__Description of the task__
Your answer must be an exact copy of the listing that follows, with all pictures omitted.

─── Records to process ───

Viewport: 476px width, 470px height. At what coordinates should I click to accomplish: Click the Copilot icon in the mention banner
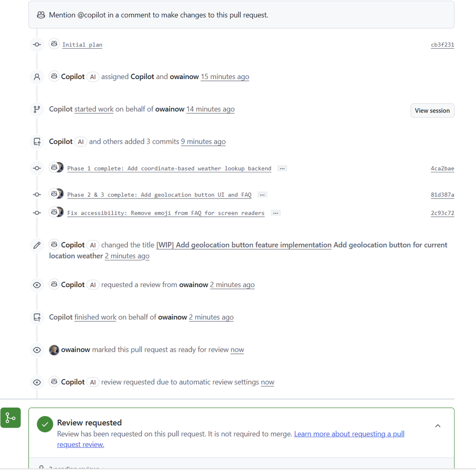41,15
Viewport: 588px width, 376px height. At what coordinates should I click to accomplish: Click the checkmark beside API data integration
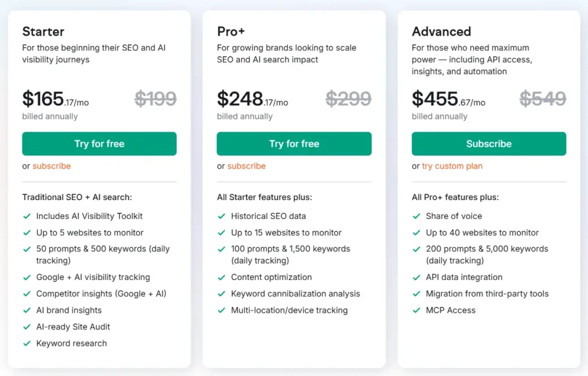[x=416, y=277]
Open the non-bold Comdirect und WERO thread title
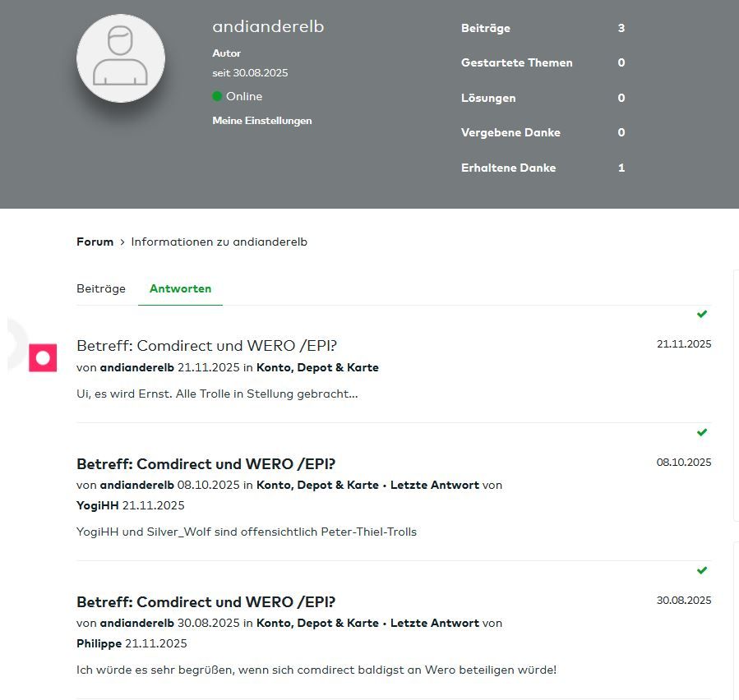739x700 pixels. click(206, 345)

───

__Reply__
Viewport: 476px width, 470px height. At what coordinates should I click to accomplish: Click the Copilot icon in the mention banner
41,15
Viewport: 588px width, 376px height. At what coordinates should I click to accomplish: Click the checkmark beside API data integration
[x=416, y=277]
Open the non-bold Comdirect und WERO thread title
739x700 pixels. click(206, 345)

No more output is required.